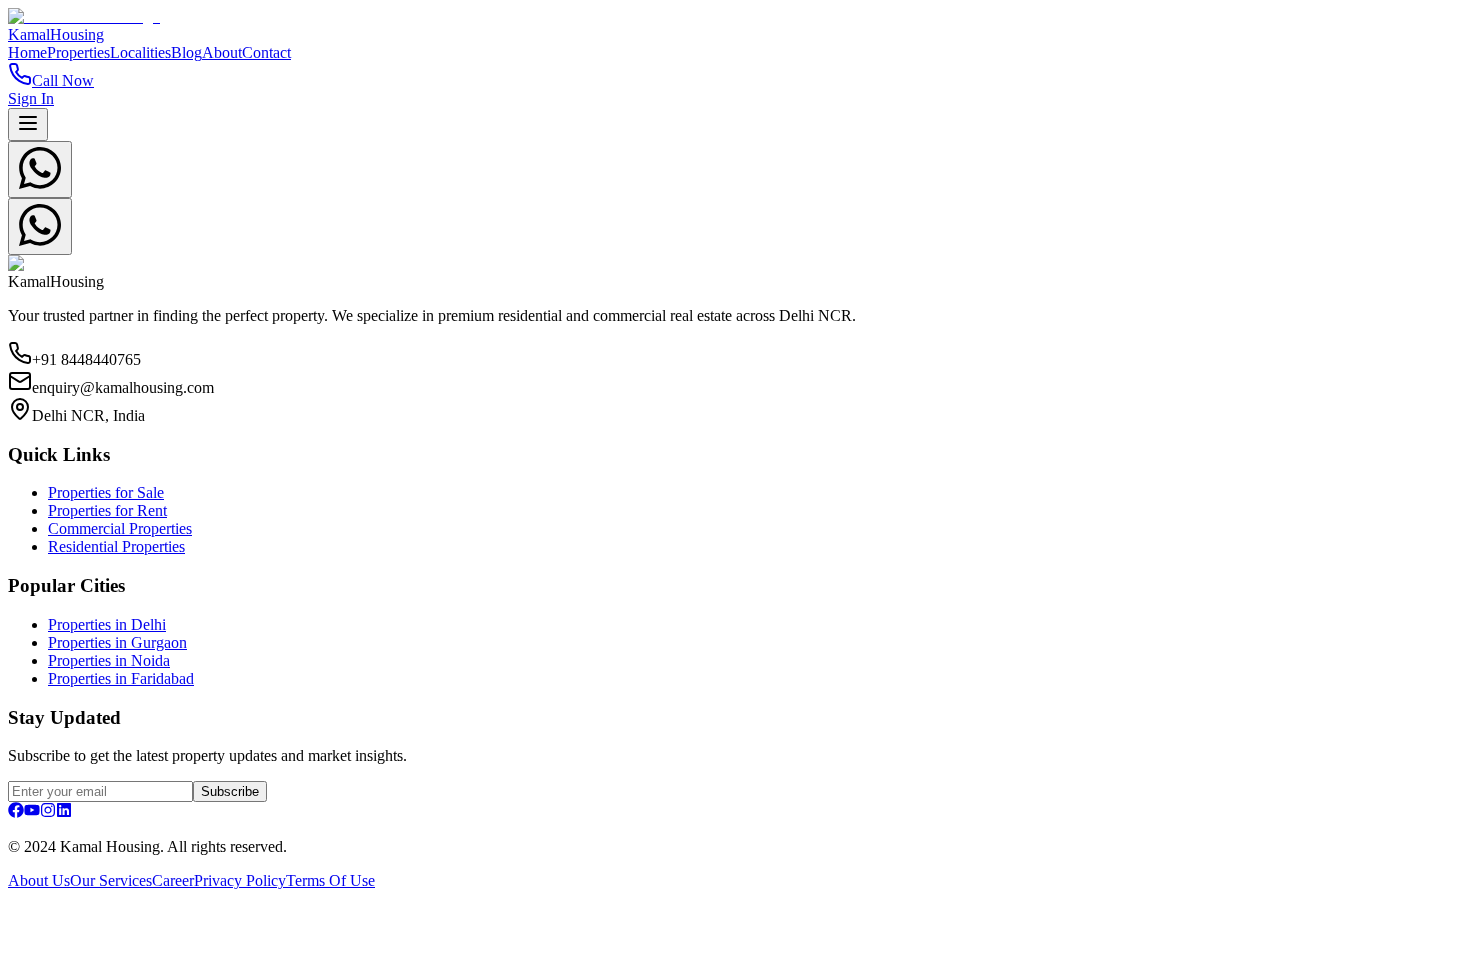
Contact (266, 52)
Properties (78, 52)
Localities (140, 52)
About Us (39, 880)
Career (173, 880)
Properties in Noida (109, 660)
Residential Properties (116, 546)
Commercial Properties (120, 528)
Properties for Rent (107, 510)
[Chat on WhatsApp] (40, 169)
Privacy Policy (240, 880)
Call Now (63, 80)
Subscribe (230, 791)
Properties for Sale (106, 492)
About (222, 52)
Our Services (111, 880)
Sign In (31, 98)
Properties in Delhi (107, 624)
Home (27, 52)
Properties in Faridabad (121, 678)
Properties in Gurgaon (117, 642)
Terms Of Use (330, 880)
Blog (186, 52)
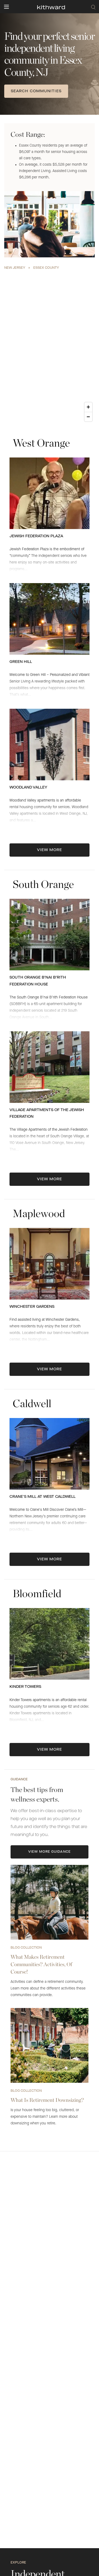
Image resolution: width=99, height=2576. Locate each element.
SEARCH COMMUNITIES (36, 91)
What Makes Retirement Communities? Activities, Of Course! (41, 1964)
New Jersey (14, 268)
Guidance (19, 1779)
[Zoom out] (88, 416)
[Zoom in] (88, 407)
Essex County (46, 268)
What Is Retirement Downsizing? (47, 2100)
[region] (49, 348)
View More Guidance (49, 1851)
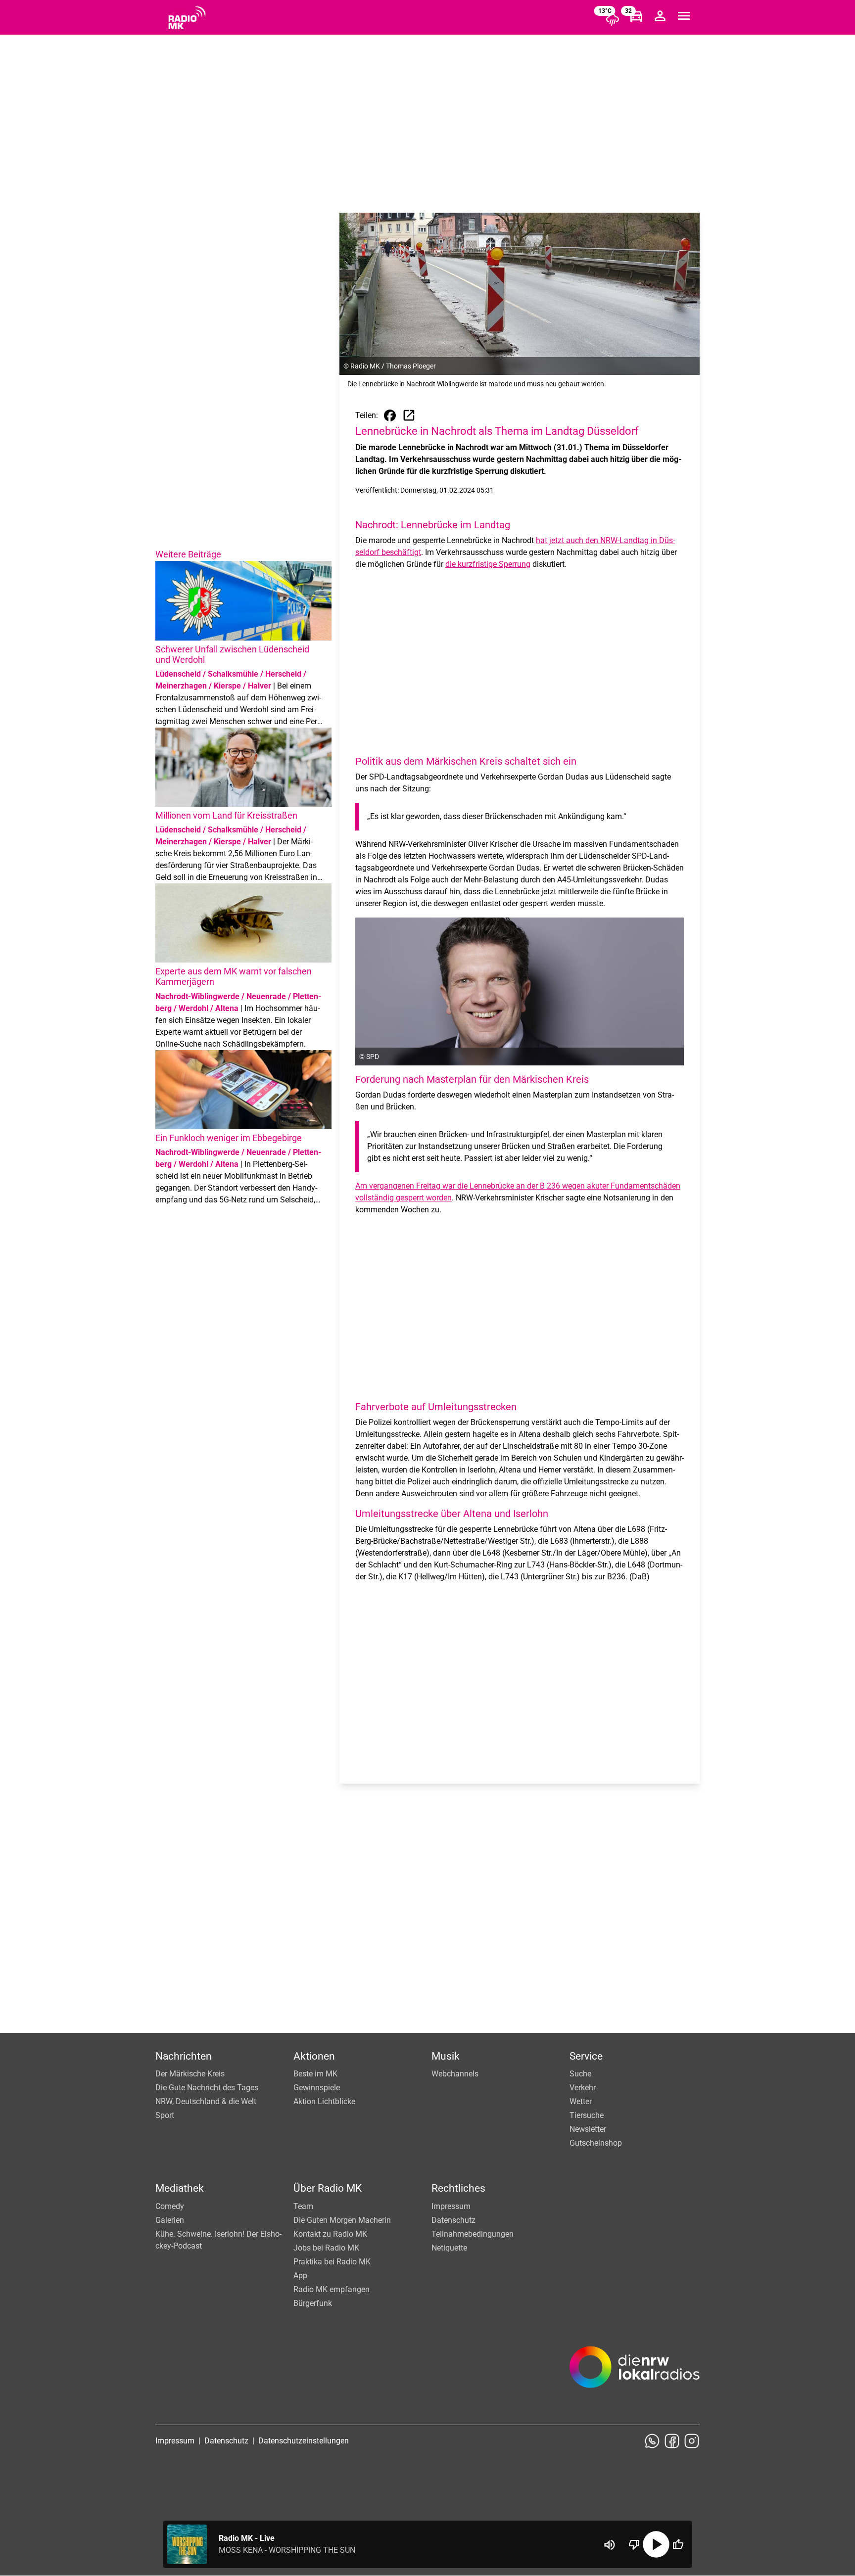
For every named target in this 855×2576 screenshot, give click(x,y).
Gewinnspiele (316, 2087)
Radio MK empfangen (331, 2289)
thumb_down (634, 2544)
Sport (164, 2115)
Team (303, 2206)
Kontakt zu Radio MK (330, 2234)
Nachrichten (183, 2056)
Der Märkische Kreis (190, 2073)
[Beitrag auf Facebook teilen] (390, 415)
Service (586, 2056)
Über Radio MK (327, 2188)
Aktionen (314, 2056)
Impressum (451, 2206)
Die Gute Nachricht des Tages (206, 2087)
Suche (580, 2073)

########################################

# Task directions
Write out only the lines from the one that contains "Sign In (31, 98)" through the last line of the records above, both included, word for word and without the pictures.

# Answer area
Sign In (31, 98)
Properties in Delhi (107, 624)
Home (27, 52)
Properties in Faridabad (121, 678)
Properties in Gurgaon (117, 642)
Terms Of Use (330, 880)
Blog (186, 52)
Image resolution: width=99, height=2576. Locate each element.
SEARCH COMMUNITIES (36, 91)
What Makes Retirement Communities? Activities, Of Course! (41, 1964)
New Jersey (14, 268)
Guidance (19, 1779)
[Zoom out] (88, 416)
[Zoom in] (88, 407)
Essex County (46, 268)
What Is Retirement Downsizing? (47, 2100)
[region] (49, 348)
View More Guidance (49, 1851)
For every named target in this 855×2576 screenshot, give click(x,y).
Gewinnspiele (316, 2087)
Radio MK empfangen (331, 2289)
thumb_down (634, 2544)
Sport (164, 2115)
Team (303, 2206)
Kontakt zu Radio MK (330, 2234)
Nachrichten (183, 2056)
Der Märkische Kreis (190, 2073)
[Beitrag auf Facebook teilen] (390, 415)
Service (586, 2056)
Über Radio MK (327, 2188)
Aktionen (314, 2056)
Impressum (451, 2206)
Die Gute Nachricht des Tages (206, 2087)
Suche (580, 2073)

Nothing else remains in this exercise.